Extract verbatim every line from the one containing "Task: Toggle the .cls element classes panel" to the final line of the records below, inclusive, and exclude all pictures.

START Source records

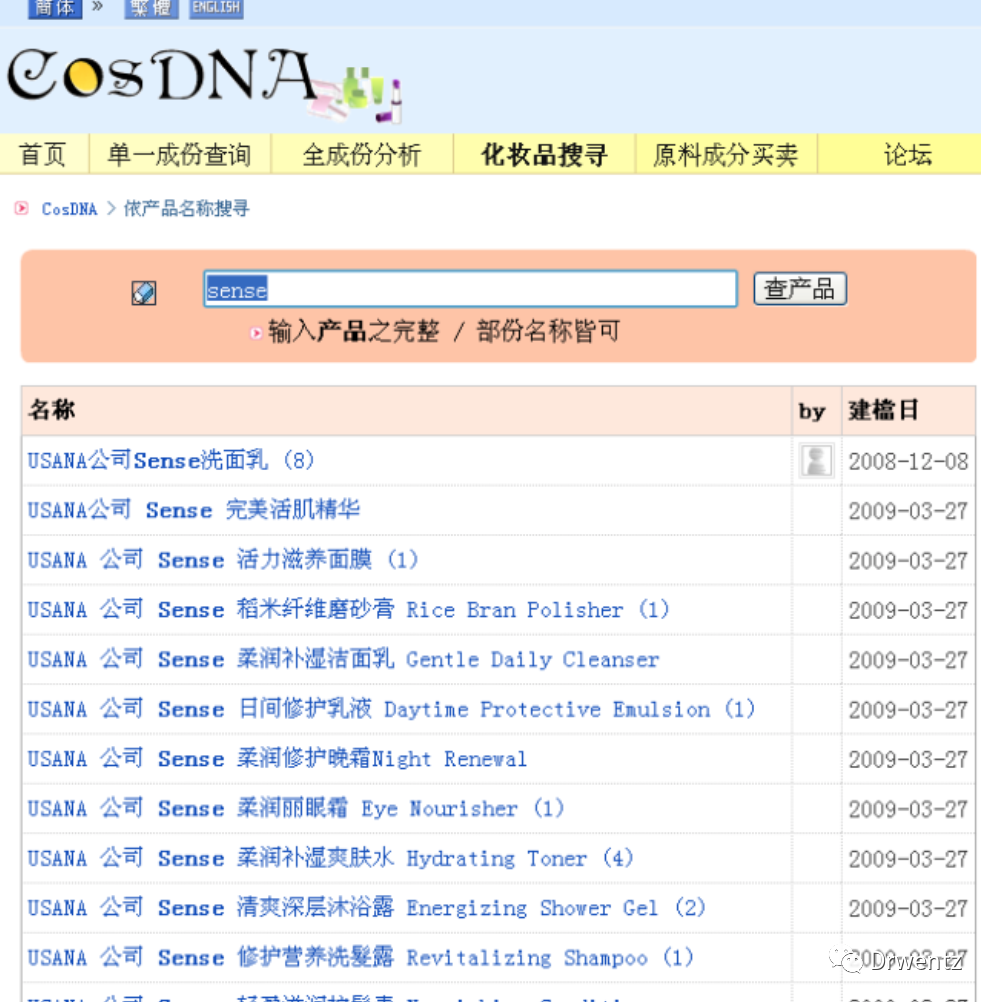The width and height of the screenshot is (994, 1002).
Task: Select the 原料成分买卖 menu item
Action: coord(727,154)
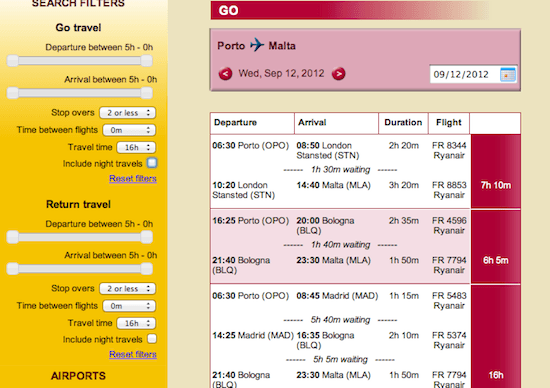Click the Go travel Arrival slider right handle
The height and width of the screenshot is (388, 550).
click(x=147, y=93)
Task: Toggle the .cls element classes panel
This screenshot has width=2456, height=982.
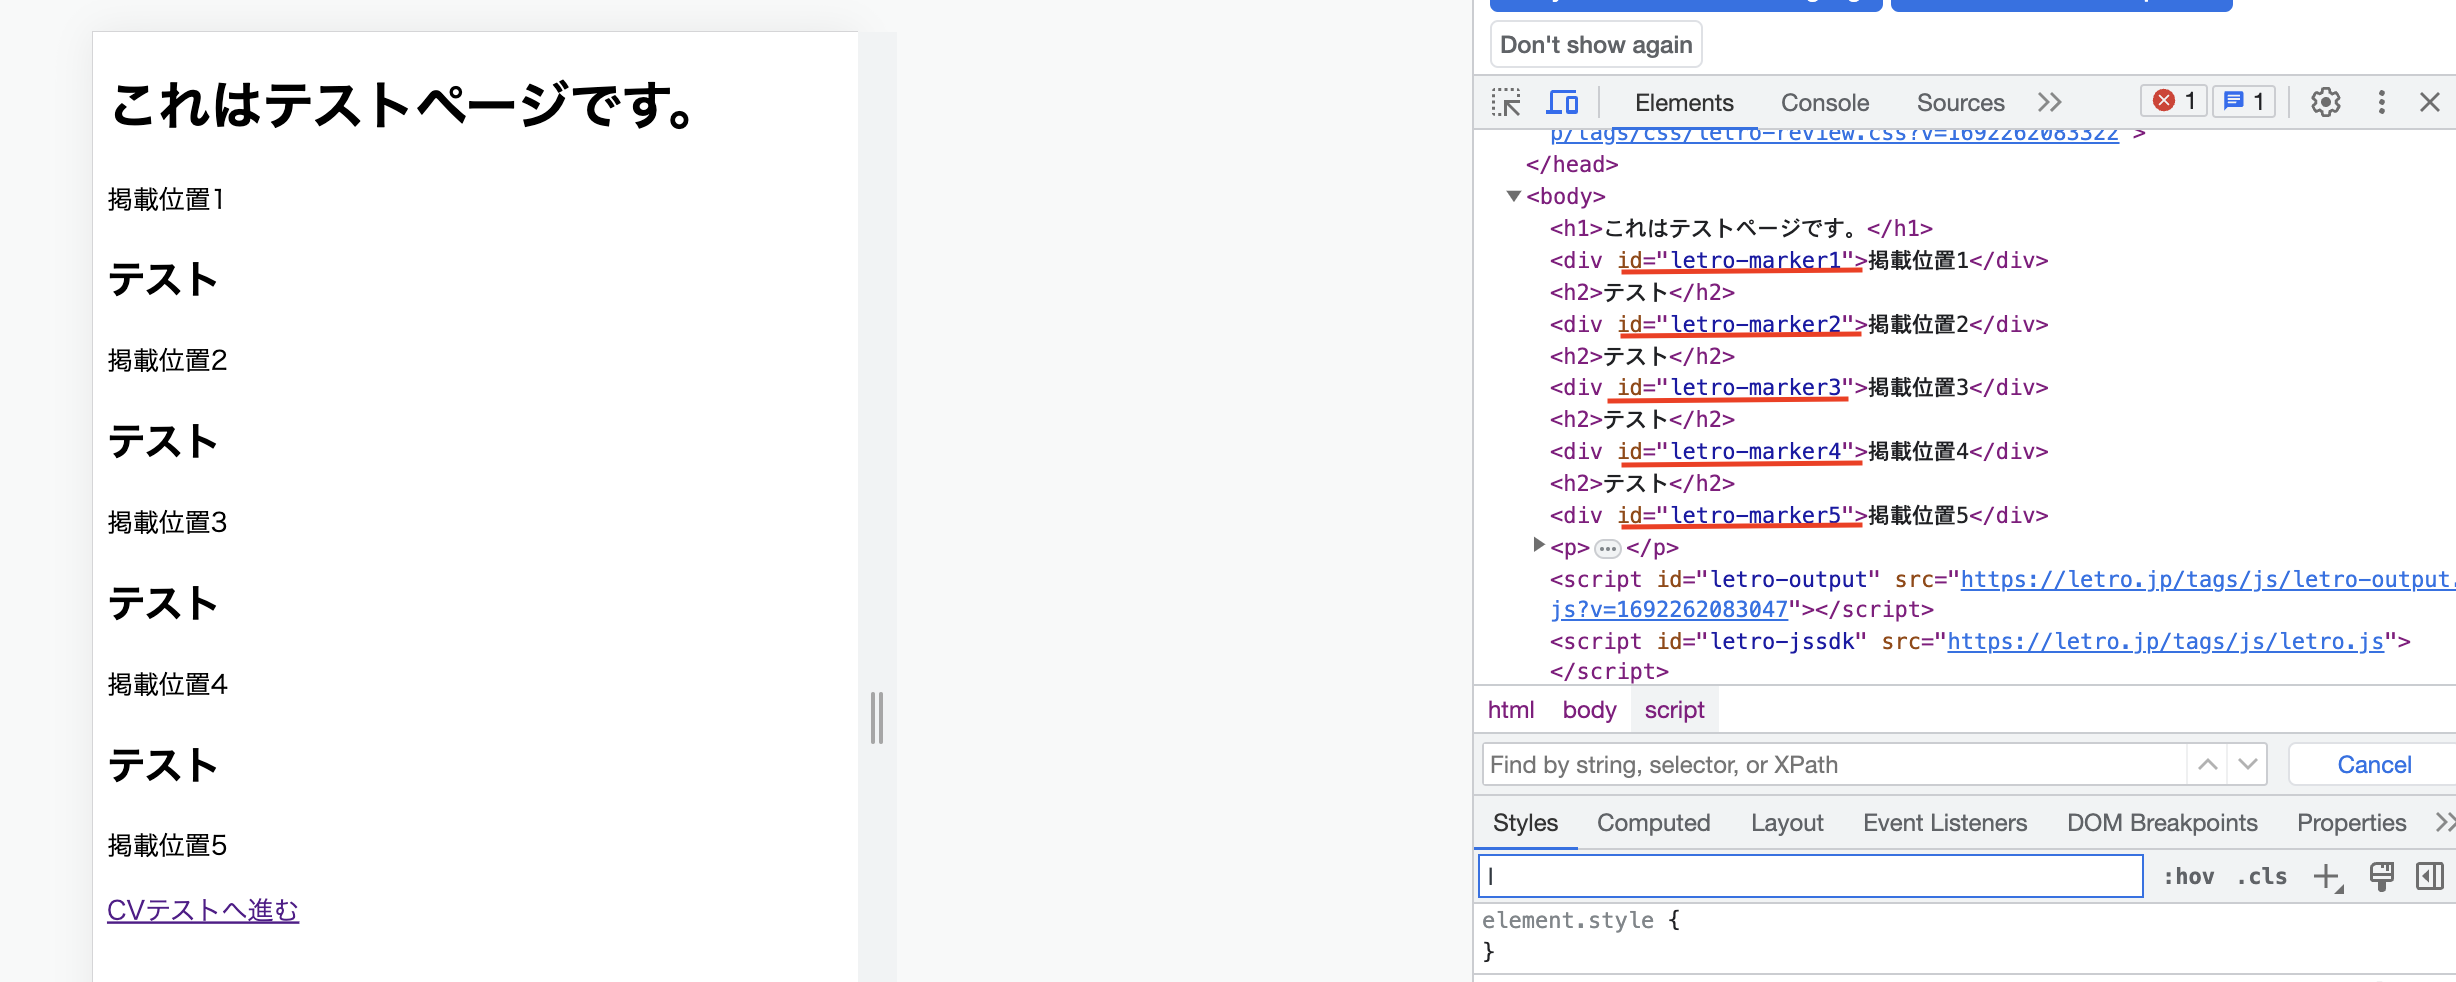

END Source records

## Output below:
Task: Toggle the .cls element classes panel
This screenshot has width=2456, height=982.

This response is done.